If you are looking to purchase a property or a tract of land, then there is a good chance you will need to avail of the services of a property conveyancer. The meaning of the term conveyancing is to legally pass on ownership from one party to another or by providing the means to do so through a mortgage. That sounds simple enough but where it can become a little bit confusing is when comparing one state’s stipulations to another. State laws govern the property conveyancing process and so what applies in one location may not do so in another. However, firstly why should you make use of a conveyancer? You are not legally obliged to do so but it is highly recommended for a variety of reasons.
Chances are that you won’t have had much experience with conveyancing in your life. Even if you have done so during previous purchases or sales you will likely struggle to understand all of the intricacies and legal ramifications associated with the process. Do yourself a favour and leave all of this to the people who are experienced dealing with the procedure. They will be abreast of all up-to-date legalities and will have helped people in different circumstances. They will be there to advise you throughout and keep you from having to spend hours of your time researching it all yourself.
One of the biggest advantages you will receive from choosing to go with a property conveyancer is that you will have people working on your behalf and acting as an intermediary between you and the purchaser or seller. Your time will not be used chasing everything up yourself and it will undoubtedly make the whole situation pass with much less stress than if you were to go it alone.
A conveyancer will investigate the history of a property and be able to uncover any nasty surprises which may be lurking in its past. Having somebody working on your behalf to make sure you are buying exactly what you believe without any issues will provide you with the reassurances that your money is being well spent.

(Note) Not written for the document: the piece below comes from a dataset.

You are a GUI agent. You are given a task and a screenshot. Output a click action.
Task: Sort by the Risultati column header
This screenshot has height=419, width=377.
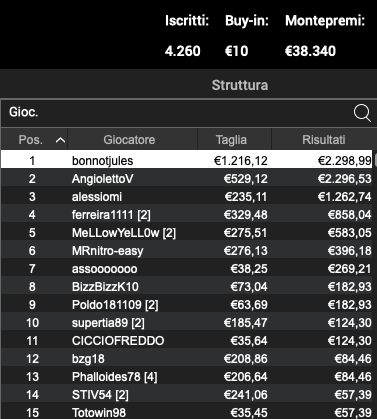pyautogui.click(x=323, y=139)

Be aware that conveyancing will differ from state to state and so will the legal circumstances associated with the transaction. Here is an example of just two states and how they differ:
Queensland has some of the most stringent protocols when it comes to property conveyancing. Solicitors from Queensland are the only people permitted to conduct conveyancing in the state and so you will not be able to use inter-state services. It is also important to note that unlike other states, the region has two quite specific types of contracts one for land and another for properties.
New South Wales
Unlike Queensland, New South Wales does not separate the contracts by land or property and conveyancers in this state will have the legal authority to provide services for all sectors be it residential, industrial or commercial. Any property conveyancing in Wollongong and NSW will be licensed by NSW Fair Trading and you should check that the conveyancers you choose are suitably permitted to conduct the work for you such as Chris Adams and Associates of Wollongong. If you are not provided with evidence of this legal authorisation, then you should look elsewhere.